There's more -- much more -- including a long visit to Louise and her father in Switzerland, and a long and ultimately tragic period at Whitehall Palace, where Charles's health is deteriorating fast. As usual, Merivel finds himself on a switchback though all this, alternating between pleasure and pain, with the pain generally more predominant. He worries about Margaret, he worries about himself and whether he should marry Louise, he worries terribly about his servant Will Gates, who he has left in charge of Bidnold but who has not written for a long time. And of course he is in despair about the evidently coming demise of Charles. 
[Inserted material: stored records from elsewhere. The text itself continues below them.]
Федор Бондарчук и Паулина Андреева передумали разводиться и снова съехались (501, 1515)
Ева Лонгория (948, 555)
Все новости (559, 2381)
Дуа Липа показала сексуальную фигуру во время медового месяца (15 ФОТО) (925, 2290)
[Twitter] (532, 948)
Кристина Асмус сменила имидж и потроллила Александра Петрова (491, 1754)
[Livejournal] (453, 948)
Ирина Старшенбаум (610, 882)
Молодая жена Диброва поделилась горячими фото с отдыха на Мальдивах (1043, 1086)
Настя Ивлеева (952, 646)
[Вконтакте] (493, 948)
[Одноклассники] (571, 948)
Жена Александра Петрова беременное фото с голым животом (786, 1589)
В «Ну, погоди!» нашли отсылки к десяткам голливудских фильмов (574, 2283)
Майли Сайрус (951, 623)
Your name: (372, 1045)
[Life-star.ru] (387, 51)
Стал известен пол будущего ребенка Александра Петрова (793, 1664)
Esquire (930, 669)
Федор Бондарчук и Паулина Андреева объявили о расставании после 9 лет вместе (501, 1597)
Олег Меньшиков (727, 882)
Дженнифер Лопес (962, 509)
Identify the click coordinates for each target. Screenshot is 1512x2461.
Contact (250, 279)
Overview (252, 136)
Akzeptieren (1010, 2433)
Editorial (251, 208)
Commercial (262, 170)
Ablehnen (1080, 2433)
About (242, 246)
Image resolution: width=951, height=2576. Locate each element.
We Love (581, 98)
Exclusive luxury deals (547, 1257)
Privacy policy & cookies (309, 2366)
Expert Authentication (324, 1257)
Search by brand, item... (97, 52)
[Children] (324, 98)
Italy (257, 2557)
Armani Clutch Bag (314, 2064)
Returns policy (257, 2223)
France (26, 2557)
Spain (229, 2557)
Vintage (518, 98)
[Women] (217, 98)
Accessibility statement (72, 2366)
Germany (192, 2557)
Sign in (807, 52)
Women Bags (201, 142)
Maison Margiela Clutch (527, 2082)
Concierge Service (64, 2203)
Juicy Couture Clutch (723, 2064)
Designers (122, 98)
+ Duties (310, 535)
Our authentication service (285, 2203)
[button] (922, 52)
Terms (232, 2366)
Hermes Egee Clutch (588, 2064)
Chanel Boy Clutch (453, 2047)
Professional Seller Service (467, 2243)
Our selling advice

Ultimately, then, though there's still wit and fun in this novel, it's charged with more sadness than Restoration. This is inevitable, because it deals with ageing, with loss, and with the death of those we love the most. Merivel has always been given to self-examination, and his honesty about himself and his compulsions has always been one of his most attractive characteristics. The honesty is still there, and so are the compulsions -- but so too is his wonderful humanity, his great heart, his desire to be a better man than he knows himself to be. I cried a couple of times during this novel, and the ending -- wonderfully apt and beautifully conceived -- left me grieving as if at the loss of an old and dear friend, which indeed Merivel had become. Profound and thought-provoking in so many ways, this is a brilliant novel, and one I'm very glad indeed to have read.